About this exercise:
Each entry that follows should be written again verbatim.
********
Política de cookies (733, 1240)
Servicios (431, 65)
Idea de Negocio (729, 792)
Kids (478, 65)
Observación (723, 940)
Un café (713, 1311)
********
Written response:
Política de cookies (733, 1240)
Servicios (431, 65)
Idea de Negocio (729, 792)
Kids (478, 65)
Observación (723, 940)
Un café (713, 1311)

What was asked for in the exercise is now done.